**TASK DIRECTIONS:** Return the data below exactly, but only from the line containing "November 2016 (337, 1977)" through the line containing "February 2021 (335, 1024)", with both of those lines included.

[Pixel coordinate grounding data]

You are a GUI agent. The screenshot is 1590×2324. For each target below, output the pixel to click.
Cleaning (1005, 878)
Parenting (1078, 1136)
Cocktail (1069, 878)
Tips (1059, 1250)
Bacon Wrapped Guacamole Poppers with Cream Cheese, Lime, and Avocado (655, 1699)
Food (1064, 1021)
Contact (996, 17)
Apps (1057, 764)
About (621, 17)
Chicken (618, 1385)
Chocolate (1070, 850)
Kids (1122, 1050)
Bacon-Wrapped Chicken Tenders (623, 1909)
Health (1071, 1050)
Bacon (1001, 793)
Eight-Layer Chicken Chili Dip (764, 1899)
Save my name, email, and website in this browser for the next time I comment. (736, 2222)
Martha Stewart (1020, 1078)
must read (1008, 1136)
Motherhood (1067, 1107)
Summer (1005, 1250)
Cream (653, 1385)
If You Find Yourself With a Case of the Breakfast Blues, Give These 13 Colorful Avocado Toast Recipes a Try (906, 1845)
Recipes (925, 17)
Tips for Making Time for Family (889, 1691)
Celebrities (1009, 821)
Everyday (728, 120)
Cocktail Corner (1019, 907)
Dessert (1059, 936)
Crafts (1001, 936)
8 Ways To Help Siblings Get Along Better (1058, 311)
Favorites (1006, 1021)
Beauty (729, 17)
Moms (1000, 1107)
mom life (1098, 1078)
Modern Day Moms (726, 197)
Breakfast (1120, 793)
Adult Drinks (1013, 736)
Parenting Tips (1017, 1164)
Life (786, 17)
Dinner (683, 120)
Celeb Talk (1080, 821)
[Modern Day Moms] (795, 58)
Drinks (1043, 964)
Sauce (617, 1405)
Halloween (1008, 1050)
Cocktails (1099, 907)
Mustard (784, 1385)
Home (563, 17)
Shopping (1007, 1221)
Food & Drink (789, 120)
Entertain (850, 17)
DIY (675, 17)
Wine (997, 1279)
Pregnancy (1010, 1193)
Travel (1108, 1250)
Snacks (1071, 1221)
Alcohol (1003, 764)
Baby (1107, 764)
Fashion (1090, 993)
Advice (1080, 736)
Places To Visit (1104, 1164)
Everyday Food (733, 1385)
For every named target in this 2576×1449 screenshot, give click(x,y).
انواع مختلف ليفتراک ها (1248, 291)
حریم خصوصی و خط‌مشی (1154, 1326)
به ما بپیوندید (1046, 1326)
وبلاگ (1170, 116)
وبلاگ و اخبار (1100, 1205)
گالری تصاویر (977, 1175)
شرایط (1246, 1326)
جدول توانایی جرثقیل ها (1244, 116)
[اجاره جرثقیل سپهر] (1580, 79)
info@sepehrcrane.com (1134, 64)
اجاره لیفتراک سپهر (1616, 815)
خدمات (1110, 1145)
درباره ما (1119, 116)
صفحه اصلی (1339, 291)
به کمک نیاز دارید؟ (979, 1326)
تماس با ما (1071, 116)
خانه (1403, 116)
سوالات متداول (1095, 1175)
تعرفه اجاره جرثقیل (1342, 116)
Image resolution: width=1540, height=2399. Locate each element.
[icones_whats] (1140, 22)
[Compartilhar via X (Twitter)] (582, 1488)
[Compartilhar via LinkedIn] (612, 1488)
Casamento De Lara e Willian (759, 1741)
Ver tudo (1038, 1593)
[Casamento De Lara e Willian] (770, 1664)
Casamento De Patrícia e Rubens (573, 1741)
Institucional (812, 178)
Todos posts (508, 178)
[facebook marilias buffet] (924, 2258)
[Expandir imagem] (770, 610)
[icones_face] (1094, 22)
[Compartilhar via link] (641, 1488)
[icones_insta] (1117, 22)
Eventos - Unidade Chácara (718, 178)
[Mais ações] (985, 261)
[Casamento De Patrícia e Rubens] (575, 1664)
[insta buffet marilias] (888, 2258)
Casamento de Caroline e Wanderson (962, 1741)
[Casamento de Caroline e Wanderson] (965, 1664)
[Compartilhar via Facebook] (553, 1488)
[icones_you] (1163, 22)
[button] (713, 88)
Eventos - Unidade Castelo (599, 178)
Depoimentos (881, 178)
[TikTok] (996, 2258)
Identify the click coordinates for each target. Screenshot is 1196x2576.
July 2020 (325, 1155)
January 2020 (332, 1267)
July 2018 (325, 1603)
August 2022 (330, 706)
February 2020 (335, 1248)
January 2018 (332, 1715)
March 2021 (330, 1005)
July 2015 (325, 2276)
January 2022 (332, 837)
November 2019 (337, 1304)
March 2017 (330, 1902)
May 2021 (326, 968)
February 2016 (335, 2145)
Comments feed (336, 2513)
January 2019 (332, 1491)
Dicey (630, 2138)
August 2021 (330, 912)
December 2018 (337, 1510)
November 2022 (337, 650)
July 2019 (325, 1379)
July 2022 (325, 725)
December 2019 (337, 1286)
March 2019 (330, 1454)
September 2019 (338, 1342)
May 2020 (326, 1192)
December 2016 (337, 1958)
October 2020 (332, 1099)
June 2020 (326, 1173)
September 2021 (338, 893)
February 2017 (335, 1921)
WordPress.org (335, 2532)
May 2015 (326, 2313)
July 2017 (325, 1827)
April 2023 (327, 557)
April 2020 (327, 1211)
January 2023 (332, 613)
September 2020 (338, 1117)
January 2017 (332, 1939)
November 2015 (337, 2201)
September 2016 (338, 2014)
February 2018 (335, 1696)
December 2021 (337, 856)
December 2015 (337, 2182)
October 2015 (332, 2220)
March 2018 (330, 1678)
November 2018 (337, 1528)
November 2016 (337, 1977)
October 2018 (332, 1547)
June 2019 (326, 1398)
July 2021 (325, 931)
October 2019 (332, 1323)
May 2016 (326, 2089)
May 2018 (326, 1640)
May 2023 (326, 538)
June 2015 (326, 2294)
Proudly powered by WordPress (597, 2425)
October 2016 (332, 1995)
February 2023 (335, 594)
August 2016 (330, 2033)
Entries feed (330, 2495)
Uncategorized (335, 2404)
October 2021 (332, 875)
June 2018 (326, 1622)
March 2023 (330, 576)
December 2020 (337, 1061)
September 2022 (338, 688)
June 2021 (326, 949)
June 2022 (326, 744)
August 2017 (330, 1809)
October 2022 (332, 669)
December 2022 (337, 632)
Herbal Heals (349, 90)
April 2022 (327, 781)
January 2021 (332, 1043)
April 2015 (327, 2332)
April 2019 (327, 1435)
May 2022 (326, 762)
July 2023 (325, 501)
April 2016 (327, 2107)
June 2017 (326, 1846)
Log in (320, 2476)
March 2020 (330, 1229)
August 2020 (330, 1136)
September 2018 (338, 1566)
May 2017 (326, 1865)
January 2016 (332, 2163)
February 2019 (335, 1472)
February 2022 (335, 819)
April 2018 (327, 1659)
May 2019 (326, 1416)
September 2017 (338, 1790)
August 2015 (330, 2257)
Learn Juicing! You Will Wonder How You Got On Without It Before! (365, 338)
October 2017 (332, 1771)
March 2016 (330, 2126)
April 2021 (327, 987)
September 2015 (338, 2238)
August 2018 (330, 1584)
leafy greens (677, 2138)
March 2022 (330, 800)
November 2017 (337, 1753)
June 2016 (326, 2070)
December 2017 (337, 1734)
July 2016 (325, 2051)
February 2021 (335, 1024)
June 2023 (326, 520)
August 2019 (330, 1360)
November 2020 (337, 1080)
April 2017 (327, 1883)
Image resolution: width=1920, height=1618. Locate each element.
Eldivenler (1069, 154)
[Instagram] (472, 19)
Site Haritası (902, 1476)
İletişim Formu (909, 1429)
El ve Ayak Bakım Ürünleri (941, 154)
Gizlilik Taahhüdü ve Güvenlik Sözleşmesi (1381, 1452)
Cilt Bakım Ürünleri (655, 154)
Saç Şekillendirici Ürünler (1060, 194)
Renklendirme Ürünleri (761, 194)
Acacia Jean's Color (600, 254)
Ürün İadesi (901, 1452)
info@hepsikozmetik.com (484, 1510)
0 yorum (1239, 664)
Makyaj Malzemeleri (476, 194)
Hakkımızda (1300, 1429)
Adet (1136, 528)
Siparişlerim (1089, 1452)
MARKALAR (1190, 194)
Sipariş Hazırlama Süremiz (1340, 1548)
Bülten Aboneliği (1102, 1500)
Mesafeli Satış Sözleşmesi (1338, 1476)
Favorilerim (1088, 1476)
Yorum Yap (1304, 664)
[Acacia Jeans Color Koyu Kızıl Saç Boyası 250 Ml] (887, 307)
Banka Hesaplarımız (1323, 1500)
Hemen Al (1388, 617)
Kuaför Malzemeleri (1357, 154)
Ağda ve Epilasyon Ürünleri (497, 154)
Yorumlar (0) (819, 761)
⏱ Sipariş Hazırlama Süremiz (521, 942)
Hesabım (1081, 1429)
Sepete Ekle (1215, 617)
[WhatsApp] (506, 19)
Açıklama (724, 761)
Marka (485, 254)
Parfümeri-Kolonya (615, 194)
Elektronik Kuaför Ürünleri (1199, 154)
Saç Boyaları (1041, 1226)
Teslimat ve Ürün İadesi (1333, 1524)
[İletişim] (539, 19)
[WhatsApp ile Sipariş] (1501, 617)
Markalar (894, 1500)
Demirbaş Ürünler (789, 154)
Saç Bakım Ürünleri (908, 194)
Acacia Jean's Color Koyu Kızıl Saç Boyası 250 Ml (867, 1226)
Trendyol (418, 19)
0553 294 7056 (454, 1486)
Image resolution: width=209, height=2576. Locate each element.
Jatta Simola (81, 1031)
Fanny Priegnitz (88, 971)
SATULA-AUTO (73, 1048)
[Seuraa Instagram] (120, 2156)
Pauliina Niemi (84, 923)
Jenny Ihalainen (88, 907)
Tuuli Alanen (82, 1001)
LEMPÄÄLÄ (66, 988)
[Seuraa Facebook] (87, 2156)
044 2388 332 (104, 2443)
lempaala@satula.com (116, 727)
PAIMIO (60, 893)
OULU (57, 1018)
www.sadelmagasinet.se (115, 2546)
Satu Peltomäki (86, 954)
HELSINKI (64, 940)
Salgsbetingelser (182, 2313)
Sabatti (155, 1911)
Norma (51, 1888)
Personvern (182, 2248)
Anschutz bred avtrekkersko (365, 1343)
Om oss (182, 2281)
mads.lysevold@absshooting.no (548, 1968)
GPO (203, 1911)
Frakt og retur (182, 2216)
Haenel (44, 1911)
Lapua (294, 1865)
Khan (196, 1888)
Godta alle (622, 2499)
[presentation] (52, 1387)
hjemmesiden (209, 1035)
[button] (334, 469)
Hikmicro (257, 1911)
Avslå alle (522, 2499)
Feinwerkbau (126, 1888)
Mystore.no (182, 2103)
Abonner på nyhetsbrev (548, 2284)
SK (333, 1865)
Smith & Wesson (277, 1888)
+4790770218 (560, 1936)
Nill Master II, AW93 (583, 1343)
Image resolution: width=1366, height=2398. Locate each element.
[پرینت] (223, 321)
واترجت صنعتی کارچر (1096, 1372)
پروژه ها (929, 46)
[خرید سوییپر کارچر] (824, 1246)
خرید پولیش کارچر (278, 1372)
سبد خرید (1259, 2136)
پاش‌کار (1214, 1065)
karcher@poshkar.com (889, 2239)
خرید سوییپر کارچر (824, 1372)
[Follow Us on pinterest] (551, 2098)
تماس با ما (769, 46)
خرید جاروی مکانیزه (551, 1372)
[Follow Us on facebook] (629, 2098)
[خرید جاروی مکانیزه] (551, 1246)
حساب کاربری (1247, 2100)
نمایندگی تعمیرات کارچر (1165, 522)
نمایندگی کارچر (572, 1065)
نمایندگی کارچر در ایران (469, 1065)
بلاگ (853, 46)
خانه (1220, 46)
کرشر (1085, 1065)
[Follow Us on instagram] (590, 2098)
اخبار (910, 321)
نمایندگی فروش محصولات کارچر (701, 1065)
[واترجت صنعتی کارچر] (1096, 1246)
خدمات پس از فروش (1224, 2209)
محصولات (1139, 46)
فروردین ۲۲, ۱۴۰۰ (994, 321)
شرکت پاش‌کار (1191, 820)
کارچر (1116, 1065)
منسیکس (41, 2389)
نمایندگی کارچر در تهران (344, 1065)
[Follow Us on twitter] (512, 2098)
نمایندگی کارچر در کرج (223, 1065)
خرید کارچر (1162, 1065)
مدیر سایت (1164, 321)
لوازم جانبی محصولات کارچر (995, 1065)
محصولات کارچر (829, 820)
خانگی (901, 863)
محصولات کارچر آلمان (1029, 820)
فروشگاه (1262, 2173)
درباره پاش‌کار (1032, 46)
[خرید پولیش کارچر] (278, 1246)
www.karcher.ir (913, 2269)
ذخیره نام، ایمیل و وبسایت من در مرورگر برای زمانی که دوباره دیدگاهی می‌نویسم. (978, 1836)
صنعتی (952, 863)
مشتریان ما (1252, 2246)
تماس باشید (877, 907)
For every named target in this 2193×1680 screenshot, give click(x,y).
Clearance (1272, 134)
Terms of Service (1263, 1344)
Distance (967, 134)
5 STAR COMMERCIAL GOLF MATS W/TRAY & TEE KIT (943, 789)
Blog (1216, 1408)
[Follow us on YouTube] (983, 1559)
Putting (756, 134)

**RESULT:**
November 2016 (337, 1977)
October 2018 (332, 1547)
June 2019 (326, 1398)
July 2021 (325, 931)
October 2019 (332, 1323)
May 2016 (326, 2089)
May 2018 (326, 1640)
May 2023 (326, 538)
June 2015 (326, 2294)
Proudly powered by WordPress (597, 2425)
October 2016 (332, 1995)
February 2023 (335, 594)
August 2016 (330, 2033)
Entries feed (330, 2495)
Uncategorized (335, 2404)
October 2021 (332, 875)
June 2018 (326, 1622)
March 2023 (330, 576)
December 2020 (337, 1061)
September 2022 (338, 688)
June 2021 (326, 949)
June 2022 (326, 744)
August 2017 (330, 1809)
October 2022 (332, 669)
December 2022 (337, 632)
Herbal Heals (349, 90)
April 2022 (327, 781)
January 2021 (332, 1043)
April 2015 (327, 2332)
April 2019 (327, 1435)
May 2022 (326, 762)
July 2023 (325, 501)
April 2016 (327, 2107)
June 2017 (326, 1846)
Log in (320, 2476)
March 2020 (330, 1229)
August 2020 (330, 1136)
September 2018 (338, 1566)
May 2017 (326, 1865)
January 2016 (332, 2163)
February 2019 (335, 1472)
February 2022 (335, 819)
April 2018 (327, 1659)
May 2019 (326, 1416)
September 2017 (338, 1790)
August 2015 (330, 2257)
Learn Juicing! You Will Wonder How You Got On Without It Before! (365, 338)
October 2017 (332, 1771)
March 2016 (330, 2126)
April 2021 (327, 987)
September 2015 (338, 2238)
August 2018 (330, 1584)
leafy greens (677, 2138)
March 2022 (330, 800)
November 2017 (337, 1753)
June 2016 (326, 2070)
December 2017 (337, 1734)
July 2016 (325, 2051)
February 2021 (335, 1024)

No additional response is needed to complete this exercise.